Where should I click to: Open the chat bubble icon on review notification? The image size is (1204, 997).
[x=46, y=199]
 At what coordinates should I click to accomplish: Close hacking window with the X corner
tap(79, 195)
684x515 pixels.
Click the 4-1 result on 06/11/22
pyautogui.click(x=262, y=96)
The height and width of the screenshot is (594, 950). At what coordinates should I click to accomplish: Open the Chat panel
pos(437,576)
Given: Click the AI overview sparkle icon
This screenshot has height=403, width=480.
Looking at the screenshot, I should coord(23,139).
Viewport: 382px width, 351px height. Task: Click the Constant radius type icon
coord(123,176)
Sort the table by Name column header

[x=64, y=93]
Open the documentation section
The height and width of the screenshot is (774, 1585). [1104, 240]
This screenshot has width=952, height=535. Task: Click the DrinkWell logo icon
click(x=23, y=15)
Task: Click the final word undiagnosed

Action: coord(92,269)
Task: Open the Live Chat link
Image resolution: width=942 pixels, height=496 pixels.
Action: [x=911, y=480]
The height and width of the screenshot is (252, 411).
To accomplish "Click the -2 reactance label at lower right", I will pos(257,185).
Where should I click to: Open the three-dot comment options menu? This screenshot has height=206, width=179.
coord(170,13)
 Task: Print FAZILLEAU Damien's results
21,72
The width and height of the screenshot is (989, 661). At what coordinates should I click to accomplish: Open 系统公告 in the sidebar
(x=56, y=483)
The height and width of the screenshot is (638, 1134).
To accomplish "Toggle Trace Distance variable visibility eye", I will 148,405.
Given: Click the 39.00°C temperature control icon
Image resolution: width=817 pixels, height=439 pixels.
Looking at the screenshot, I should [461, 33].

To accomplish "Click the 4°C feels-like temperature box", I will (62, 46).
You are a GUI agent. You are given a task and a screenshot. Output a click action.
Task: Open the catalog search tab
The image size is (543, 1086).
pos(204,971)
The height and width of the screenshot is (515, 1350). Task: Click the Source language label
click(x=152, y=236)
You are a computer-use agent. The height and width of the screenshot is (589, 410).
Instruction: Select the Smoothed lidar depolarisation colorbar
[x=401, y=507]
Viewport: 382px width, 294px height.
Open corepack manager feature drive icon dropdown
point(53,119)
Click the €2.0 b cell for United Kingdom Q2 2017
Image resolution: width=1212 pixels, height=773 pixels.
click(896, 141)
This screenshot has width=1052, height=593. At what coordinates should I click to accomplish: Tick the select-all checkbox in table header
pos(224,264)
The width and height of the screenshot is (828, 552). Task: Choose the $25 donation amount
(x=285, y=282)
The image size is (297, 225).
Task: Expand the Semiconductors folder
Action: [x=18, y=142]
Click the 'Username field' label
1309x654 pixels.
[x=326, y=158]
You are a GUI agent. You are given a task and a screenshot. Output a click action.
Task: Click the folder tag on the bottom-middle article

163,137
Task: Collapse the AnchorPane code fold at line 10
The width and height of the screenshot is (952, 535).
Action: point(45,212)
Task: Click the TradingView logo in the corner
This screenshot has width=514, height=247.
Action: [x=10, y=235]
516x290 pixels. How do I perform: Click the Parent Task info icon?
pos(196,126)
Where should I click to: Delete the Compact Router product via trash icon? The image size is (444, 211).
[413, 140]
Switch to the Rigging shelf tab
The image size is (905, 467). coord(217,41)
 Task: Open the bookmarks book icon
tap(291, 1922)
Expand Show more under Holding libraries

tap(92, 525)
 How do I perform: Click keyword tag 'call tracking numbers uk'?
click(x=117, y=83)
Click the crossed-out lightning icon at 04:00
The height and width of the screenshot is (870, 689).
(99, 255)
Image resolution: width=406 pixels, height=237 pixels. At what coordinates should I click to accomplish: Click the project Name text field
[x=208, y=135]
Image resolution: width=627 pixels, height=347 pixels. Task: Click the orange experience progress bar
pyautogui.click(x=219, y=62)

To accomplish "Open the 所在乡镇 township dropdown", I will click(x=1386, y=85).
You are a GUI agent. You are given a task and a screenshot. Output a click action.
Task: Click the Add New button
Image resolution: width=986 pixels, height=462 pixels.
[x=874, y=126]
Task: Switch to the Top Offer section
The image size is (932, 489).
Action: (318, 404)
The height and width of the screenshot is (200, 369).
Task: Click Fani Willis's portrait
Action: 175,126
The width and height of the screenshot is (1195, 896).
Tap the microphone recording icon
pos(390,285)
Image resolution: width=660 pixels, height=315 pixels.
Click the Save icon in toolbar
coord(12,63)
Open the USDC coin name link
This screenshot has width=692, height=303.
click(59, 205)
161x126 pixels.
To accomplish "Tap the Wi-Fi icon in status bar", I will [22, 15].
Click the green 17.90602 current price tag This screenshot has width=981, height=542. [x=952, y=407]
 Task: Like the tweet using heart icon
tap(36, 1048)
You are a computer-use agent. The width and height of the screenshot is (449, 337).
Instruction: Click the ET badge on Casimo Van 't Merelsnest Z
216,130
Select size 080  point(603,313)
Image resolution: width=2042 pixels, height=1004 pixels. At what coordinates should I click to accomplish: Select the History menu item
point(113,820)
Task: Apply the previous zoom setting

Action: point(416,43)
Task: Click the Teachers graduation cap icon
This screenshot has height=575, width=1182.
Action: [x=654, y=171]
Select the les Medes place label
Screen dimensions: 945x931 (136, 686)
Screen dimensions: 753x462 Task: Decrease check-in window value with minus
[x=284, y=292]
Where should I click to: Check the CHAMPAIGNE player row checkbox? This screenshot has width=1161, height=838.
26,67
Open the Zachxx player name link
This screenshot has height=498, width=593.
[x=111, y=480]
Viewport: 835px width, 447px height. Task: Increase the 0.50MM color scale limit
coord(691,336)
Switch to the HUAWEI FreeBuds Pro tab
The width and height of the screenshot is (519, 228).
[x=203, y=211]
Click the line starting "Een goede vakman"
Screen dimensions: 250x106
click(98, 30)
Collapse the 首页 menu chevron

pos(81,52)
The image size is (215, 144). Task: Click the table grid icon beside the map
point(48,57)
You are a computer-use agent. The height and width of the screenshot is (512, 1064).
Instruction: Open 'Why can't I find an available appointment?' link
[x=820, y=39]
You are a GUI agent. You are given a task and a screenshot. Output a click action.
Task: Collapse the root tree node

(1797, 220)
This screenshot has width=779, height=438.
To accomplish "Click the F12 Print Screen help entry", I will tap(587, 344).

□ □ □

PROBLEM DESCRIPTION:
Please count the lines in the records above that contain the word "dimensions" and reply with only that number.

ANSWER TO THIS PROBLEM:
3